(The input begins)
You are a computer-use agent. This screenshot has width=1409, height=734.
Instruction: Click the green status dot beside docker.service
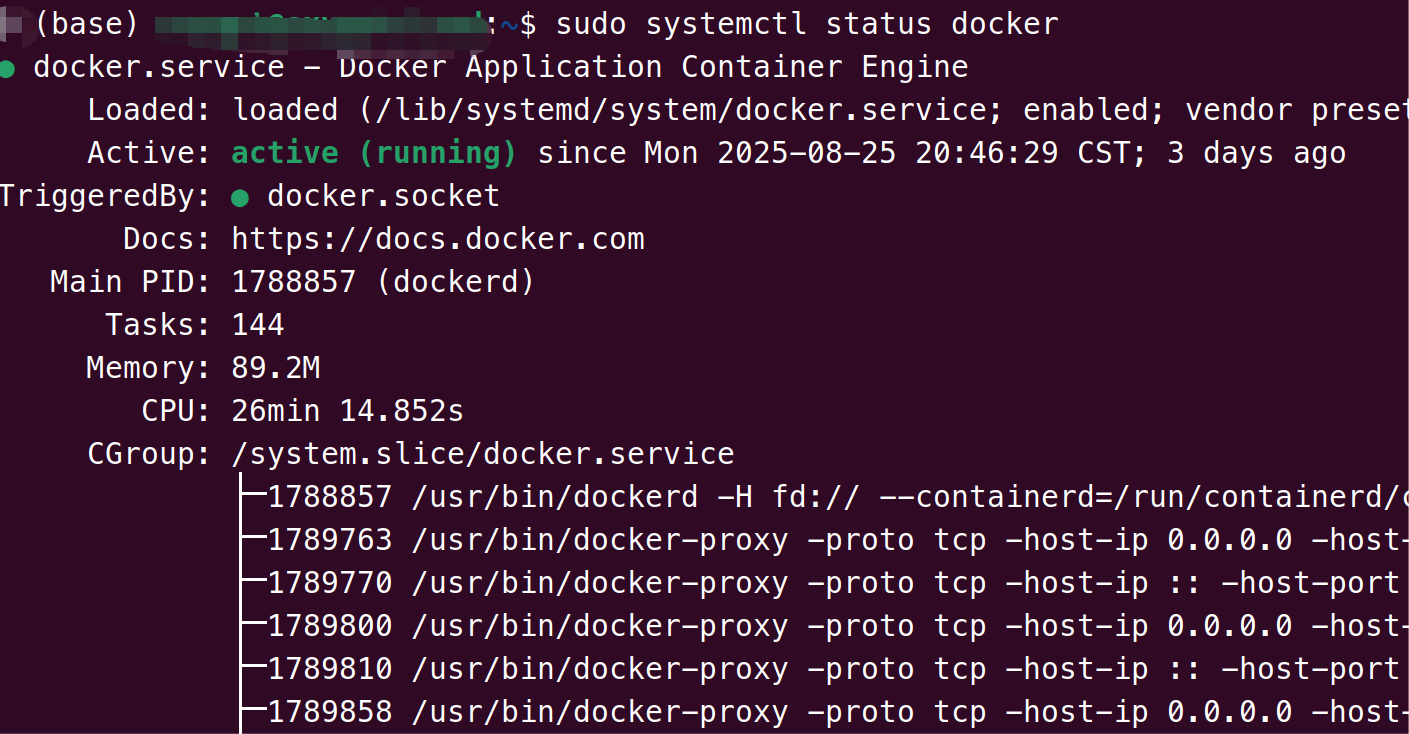pos(8,69)
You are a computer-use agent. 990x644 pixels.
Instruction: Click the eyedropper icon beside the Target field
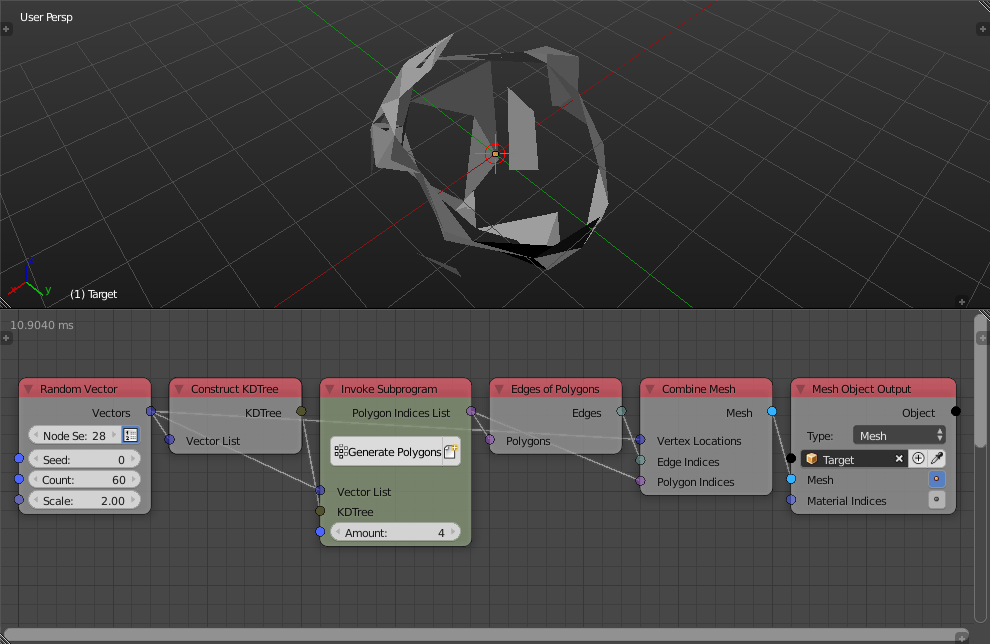tap(935, 458)
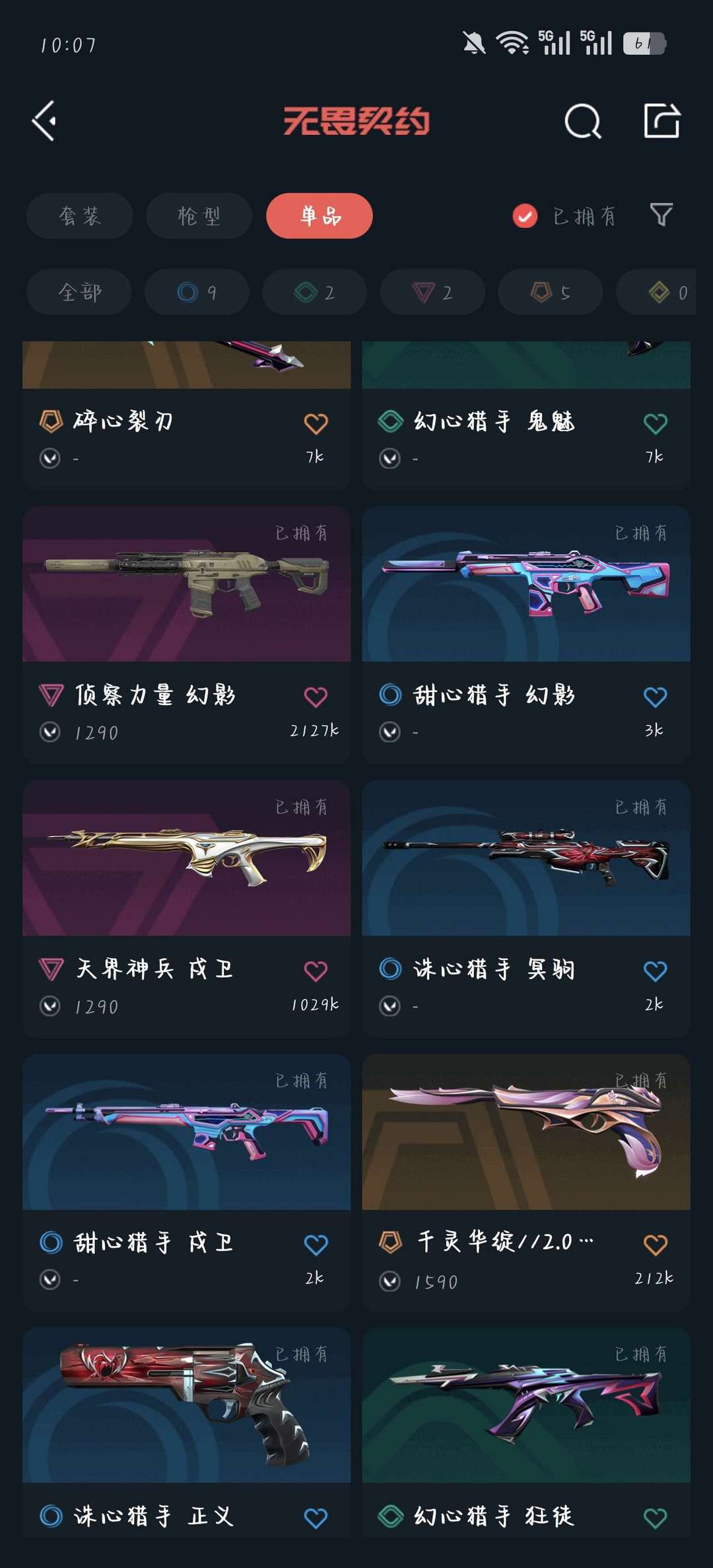
Task: Open 甜心猎手 戍卫 rifle thumbnail
Action: 187,1132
(The input ends)
## Assignment
Each entry above should be printed again word for word, with any picture dropped.

## Exercise solution
You are a computer-use agent. This screenshot has width=1409, height=734.
Instruction: Click the green status dot beside docker.service
pos(8,69)
You are a computer-use agent. 990x644 pixels.
Instruction: Click the eyedropper icon beside the Target field
tap(935, 458)
Task: Open 甜心猎手 戍卫 rifle thumbnail
Action: 187,1132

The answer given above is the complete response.